Recently, I asked my wise mother about how she had dealt with my three sisters and me leaving home, travelling overseas, living in different states of Australia, and her considered answer was, ‘I’ve never spent time worrying about the things I cannot change, I’ve just accepted them and got on with things.’ And she has. I envy the straightforward and resolute worldview of my mother. Like others of her vintage she has lived through a world war, a depression, recessions and personal tragedies – I value her clear perspective on things. Leigh Sales’ book Any Ordinary Day: What Happens After the Worst Day of Your Life? reminds that …. ‘to spur growth, it [the change] must be seismic; it must shake you to your core and cause you to fundamentally rethink everything you believe. The higher the level of stress caused by the event, the greater the potential for change.’ I am eternally hopeful that beginning at Fairholme does not, will not, on any measure, equate to anyone’s worst day of their life but I am cognisant that for some – travelling thousands of kilometres from another country to be here; leaving family; exchanging a classroom in a different sub-school or meeting hundreds of new students – can be daunting, confronting and, depending on the situation, life-changing.
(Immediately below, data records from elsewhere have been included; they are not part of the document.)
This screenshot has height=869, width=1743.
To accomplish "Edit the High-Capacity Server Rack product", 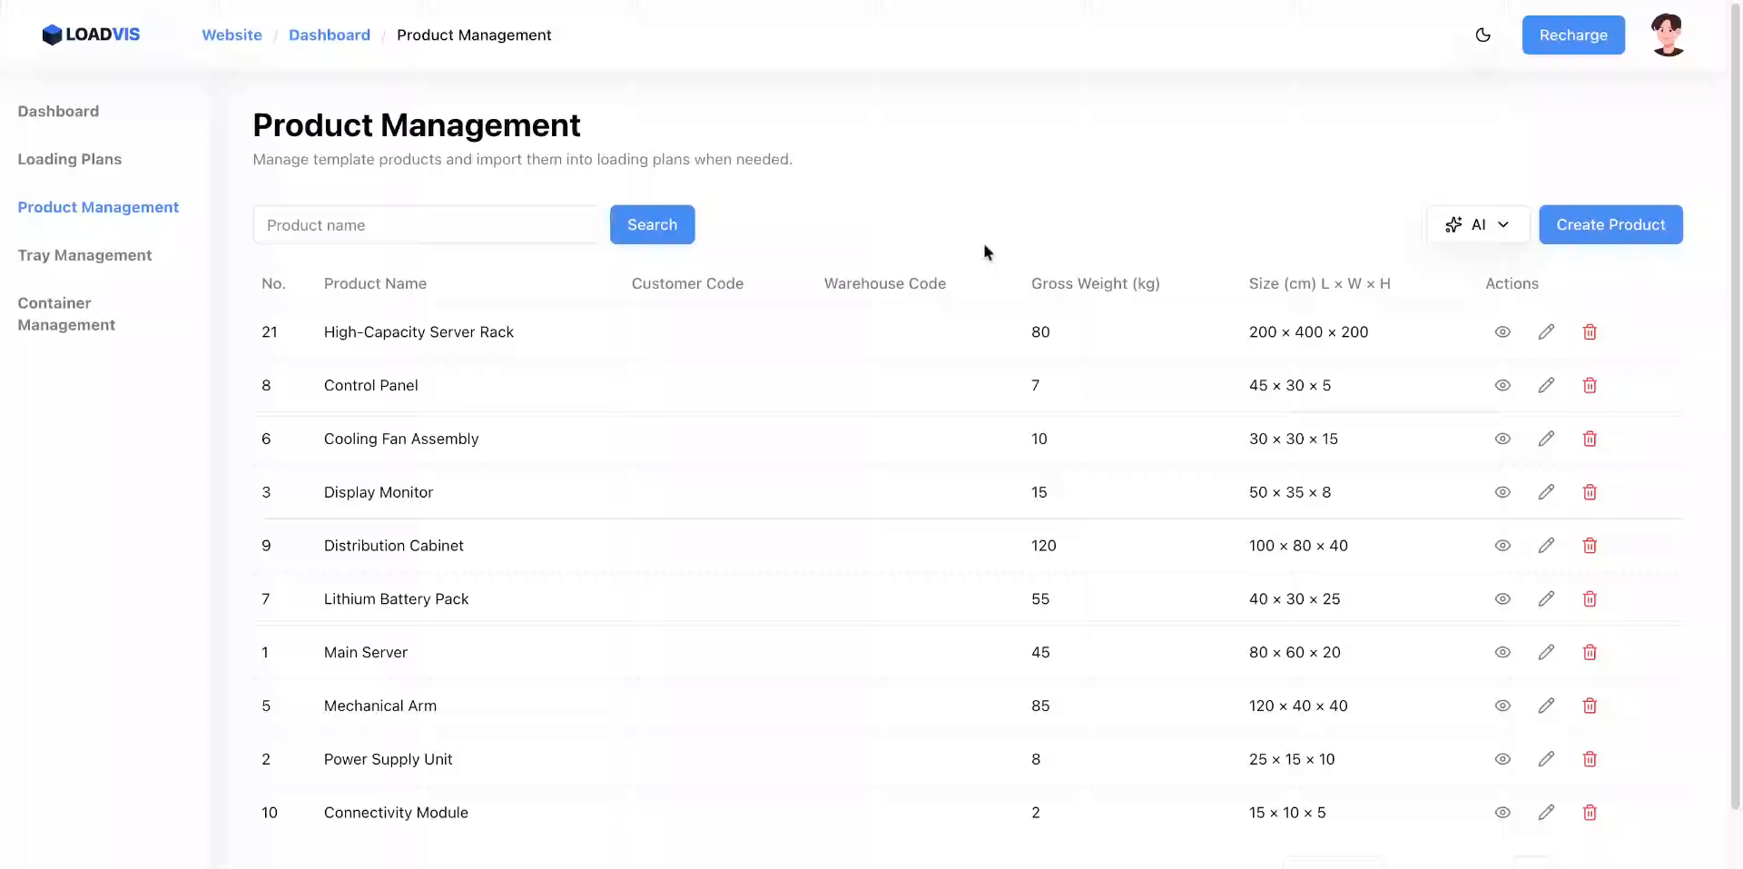I will [x=1546, y=332].
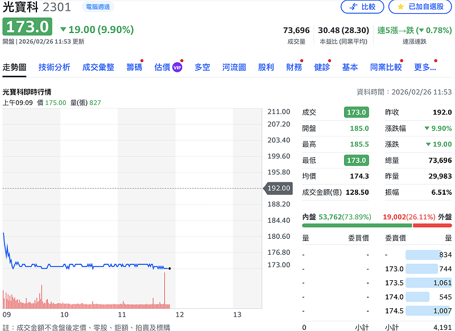The width and height of the screenshot is (455, 331).
Task: Open the 財務 tab
Action: coord(294,67)
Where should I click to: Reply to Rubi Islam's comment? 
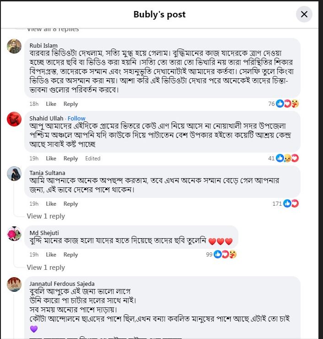(70, 104)
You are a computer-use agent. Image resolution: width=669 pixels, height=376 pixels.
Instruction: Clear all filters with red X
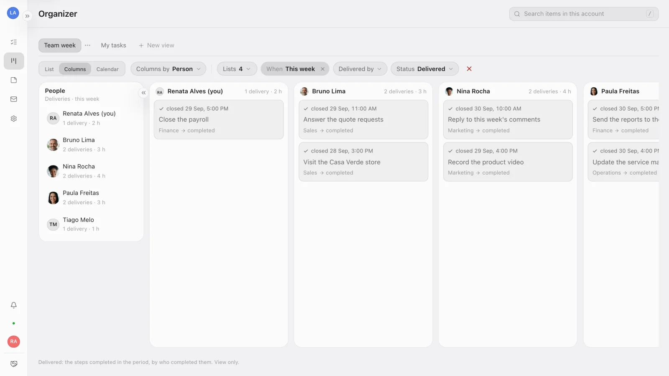point(469,69)
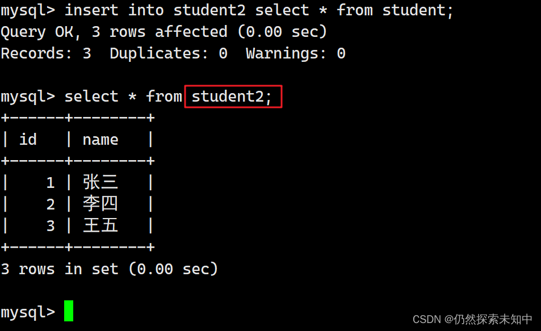The width and height of the screenshot is (541, 331).
Task: Click id value 3 in table
Action: click(51, 226)
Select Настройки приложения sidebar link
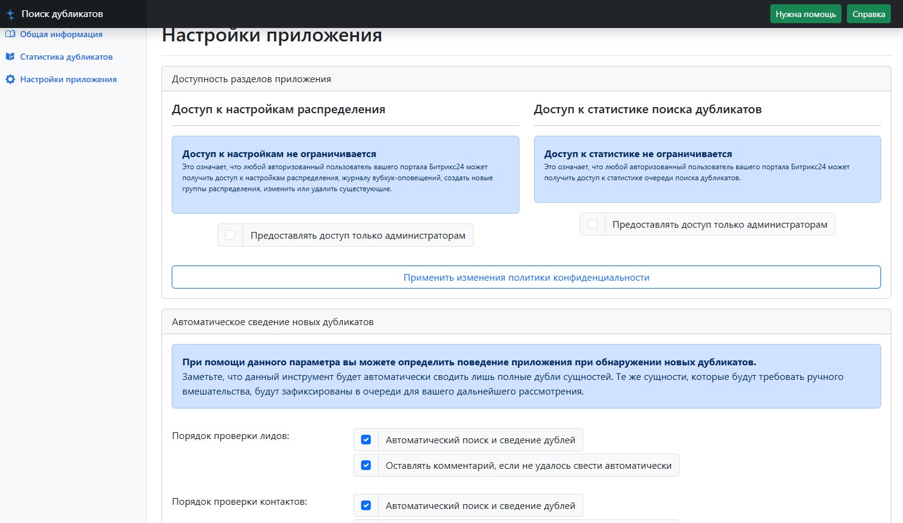Screen dimensions: 903x523 68,79
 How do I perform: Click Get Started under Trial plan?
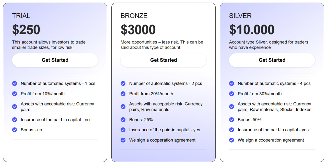click(x=55, y=60)
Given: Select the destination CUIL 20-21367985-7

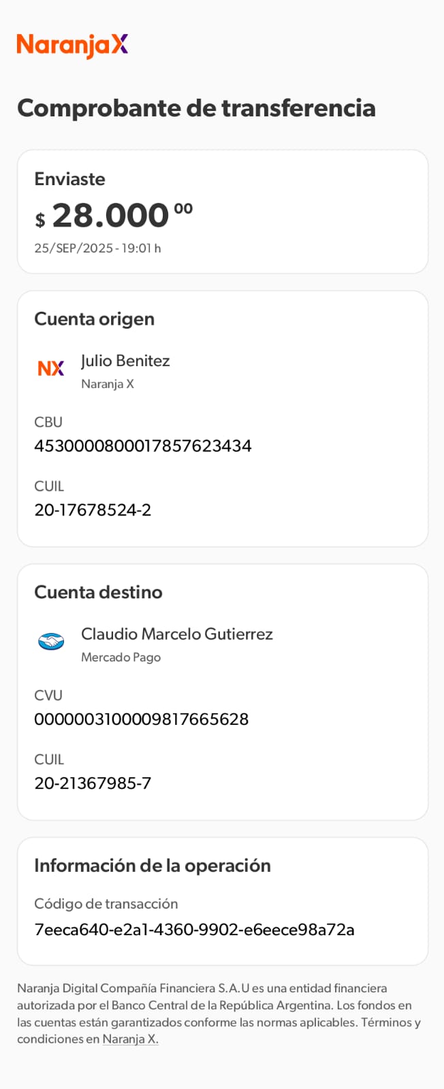Looking at the screenshot, I should click(93, 783).
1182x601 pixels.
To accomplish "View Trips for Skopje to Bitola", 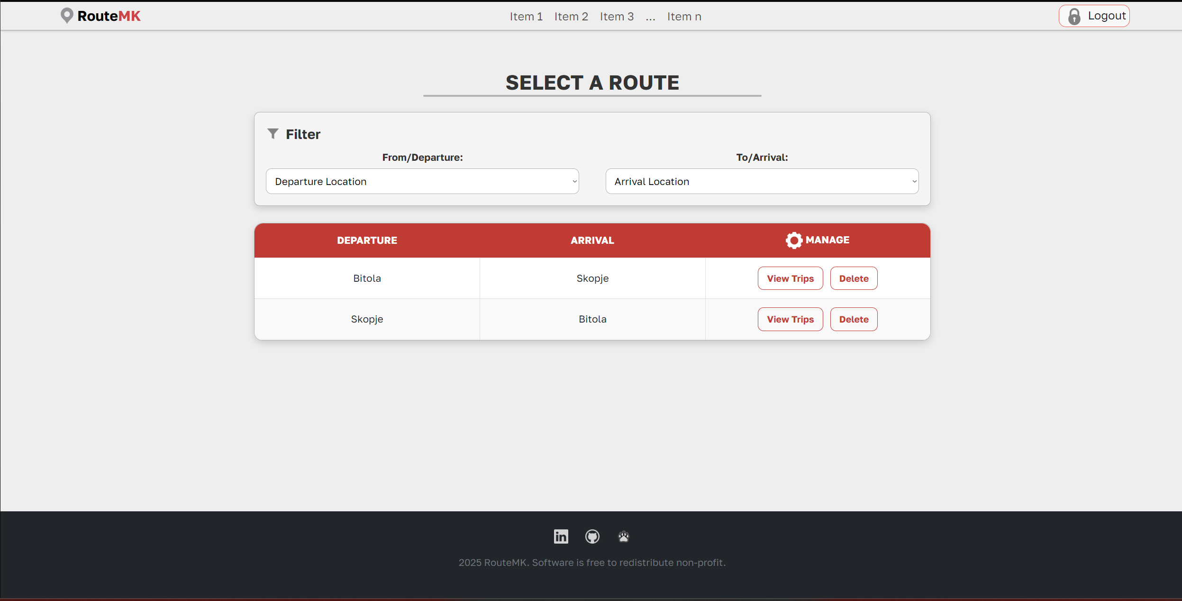I will tap(790, 319).
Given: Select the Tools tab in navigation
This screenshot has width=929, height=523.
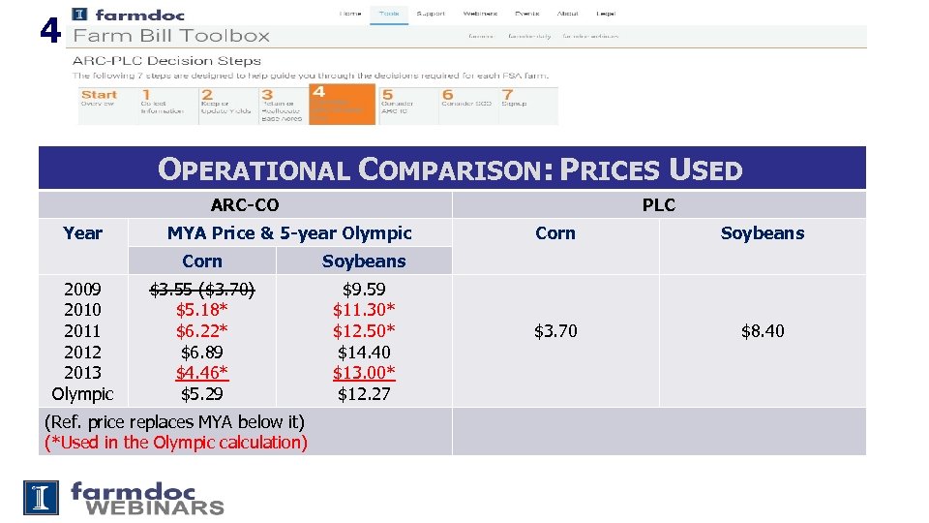Looking at the screenshot, I should (x=389, y=14).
Whilst Sales’ book speaks to tragic events, it also relates directly to the notion of beginning again after a significant change of direction, traversing the unanticipated fork in the road, or venturing into a foreign context. She explores the positives that can follow momentous change and the way in which stress can be used for good. For some of us, stress propels us forward, it provides the impetus to begin, and it can allow us to achieve at our highest level. Yet, the words and feelings that we attribute to stress often brand it erroneously. Stress can also paralyse us and render us frozen, and we have to work hard to navigate our way forward to a new perspective. Change your thoughts. Change your feelings. Look up, look ahead, and channel an optimistic perspective as you do, because ahead of us lie myriad opportunities for growth and great potential to change positively.
The energy of classrooms; the Year 12’s launch into 2019; our Boarders’ trip to Wet and Wild; the first forays into new subjects; the anticipation of a school musical, school camps on the horizon; and the selection of sports teams … so much has already begun and so much has yet to begin. May the sliding scale of excitement verses anxiety nudge its way closer to excitement on every count as we begin a new year, embrace new experiences, and look forward to the changes that can occur when we seek out opportunity and allow any stress we feel to be a propellant and not a repellent. As we begin again, or begin anew, may we remember that we have already taken the largest and most difficult step.
After all, ‘The beginning is the most important part of the work’ (Plato, The Republic).